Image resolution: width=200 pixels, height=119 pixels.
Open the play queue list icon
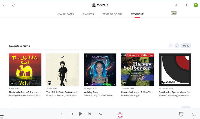coord(101,114)
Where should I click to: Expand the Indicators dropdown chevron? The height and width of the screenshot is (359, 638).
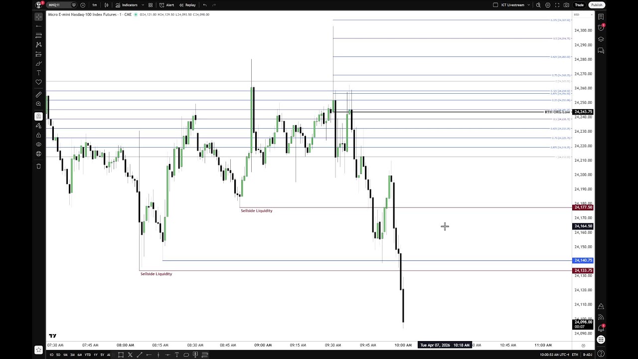click(143, 5)
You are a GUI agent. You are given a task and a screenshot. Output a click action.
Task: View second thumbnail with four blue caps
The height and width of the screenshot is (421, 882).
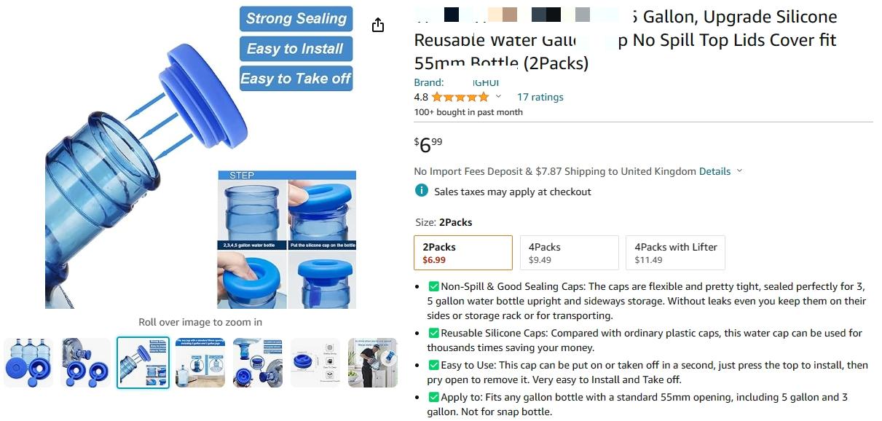point(86,363)
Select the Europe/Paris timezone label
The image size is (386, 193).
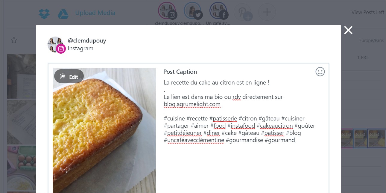point(371,40)
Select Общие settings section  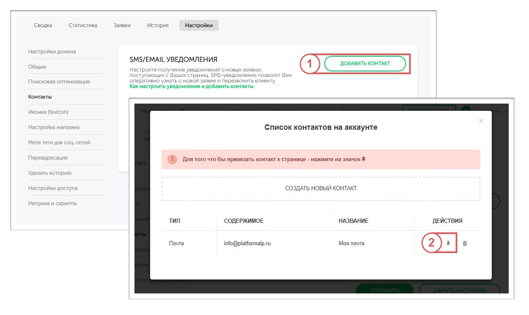pos(37,67)
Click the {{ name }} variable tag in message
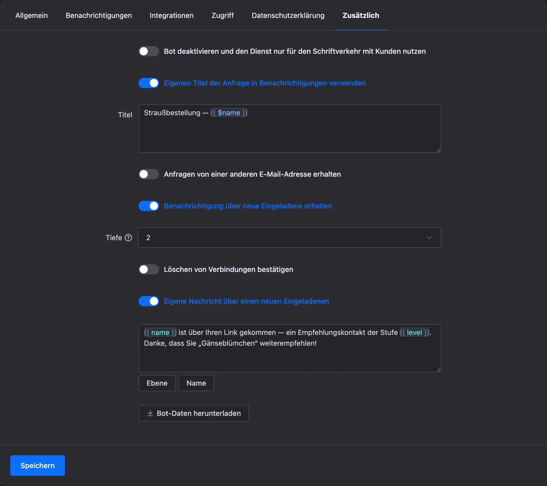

__Work to be completed__. Recast the entries as a numbered list with blank lines omitted, starting with the first line and continuing through the line that contains "click(143, 5)". Leave the pictures out.

__Solution for this task__.
1. Image resolution: width=200 pixels, height=119 pixels.
2. Open the play queue list icon
3. coord(101,114)
4. Where should I click to: Expand the Indicators dropdown chevron? The height and width of the screenshot is (359, 638).
5. click(143, 5)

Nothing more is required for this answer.